A seleção deste ano está absolutamente cheia de sexo, energia, sexo, baladas emocionais e sexo. “É um ano muito excitante”, descreve Nemo. “Adoro ver isso”, confessa.
Vamos a isso.
26. Arménia: PARG, “Survivor”
Se os Imagine Dragons são a sua ideia de rock arrojado, vai achar que os PARG são apenas um pouco chatos. PARG (e pedimos desculpa por gritar, mas ele insiste em usar todas as letras maiúsculas) passa a maior parte desta atuação em topless numa passadeira, principalmente a cores, mas por vezes - DRAMATICAMENTE - a preto e branco. Ele é, tecnicamente, um homem muito bonito, mas há algo de vagamente gerado por IA em toda a sua estética; se um estado desonesto financiasse um grande modelo de linguagem e encarregasse Patrick Bateman do seu desenvolvimento, PARG seria selecionado como o exemplo mais puro de um homem adulto humano. A canção é terrível, já agora.
25. San Marino: Gabry Ponte, “Tutta L'Italia”
Apenas 33 mil pessoas vivem em San Marino, pelo que os adultos que estão suficientemente em forma para rodar as ancas de uma forma sedutora têm sempre grandes probabilidades de serem recrutados. Mas, geralmente, a nação vai pedir ajuda aos seus vizinhos italianos. “Partilhamos muita arte e cultura”, aponta à CNN Gabry Ponte, um italiano.
E, senhoras e senhores, temos um campeão de vendas entre nós. Lembram-se do sucesso irritantemente viciante de 1998, “Blue (Da Ba Dee)”? Era este gajo! Gabry Ponte, outrora da banda Eiffel 65, regressa apenas 27 anos depois com “Tutta L'Italia”, que fala - de forma nada redutora - sobre “esparguete, vinho, Pai Nosso e a Mona Lisa”.
24. Reino Unido: Remember Monday, “What The Hell Just Happened?”
Lamento informar-vos que os britânicos, mais uma vez, têm esperança. Nenhuma quantidade de rejeição impiedosa a pode esmagar. E aqui estão as boas notícias: o Reino Unido tem tendência para selecionar concorrentes com problemas de melodia, mas estas jovens sabem cantar.
O problema? É uma canção horrível. A encenação é inexplicavelmente aborrecida. O refrão, que muda de ritmo, torna-se rapidamente cansativo. Tematicamente, tudo está preso em 2013, dissecando insípidamente uma festa como no primeiro pop de ressaca de Kesha e Katy Perry. Mas os tempos mudaram. Kesha agora faz um art-pop poderoso e aclamado pela crítica. Perry é uma autoproclamada autoridade em astrologia, astronomia e estrelas.
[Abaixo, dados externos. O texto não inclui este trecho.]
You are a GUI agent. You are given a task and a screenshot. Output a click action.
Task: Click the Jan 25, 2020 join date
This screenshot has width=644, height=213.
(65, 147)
Esta canção é uma cópia preguiçosa de uma era passada que não trata os fãs da Eurovisão com o respeito que merecem. O desastre está à espreita para o Reino Unido; só que ainda não se aperceberam disso.
23. Portugal: Napa, “Deslocado”
Hoje em dia, nenhuma eleição passa sem controvérsia, e o sucesso de Portugal na semi-final deixou até os fãs mais experientes da Eurovisão perplexos. Esta canção é perfeitamente agradável - não estaria de fora da sua lista de reprodução de domingo de manhã - mas não há nada na encenação que a eleve.
22. Lituânia: Katarsis, “Tavo Akys”
“As fundações de tudo já começaram a apodrecer”, grita o vocalista dos Katarsis. “Os teus olhos veem a dor.” É taciturno. É um pouco aborrecido. Katarsis está claramente a trabalhar em alguma coisa, e isso é ótimo, mas se a Eurovisão é uma festa, ele é o concorrente com quem não se quer meter conversa.
21. Alemanha: Abor & Tynna, “Baller”
A Alemanha não vai ganhar a Eurovisão, mas ganha o cobiçado prémio da CNN para a pior letra da competição. “Eu faço buracos na noite; as estrelas caem e batem no meu telhado”, cantam Abor & Tynna - uma dupla de irmãos - sem sentido. “Silhuetas de giz no passeio; Uma cena de crime entre nós, como no 'CSI'.” Musicalmente, este é um banger sorrateiro, mas a atuação ao vivo não o eleva.
20. Israel: Yuval Raphael, “New Day Will Rise”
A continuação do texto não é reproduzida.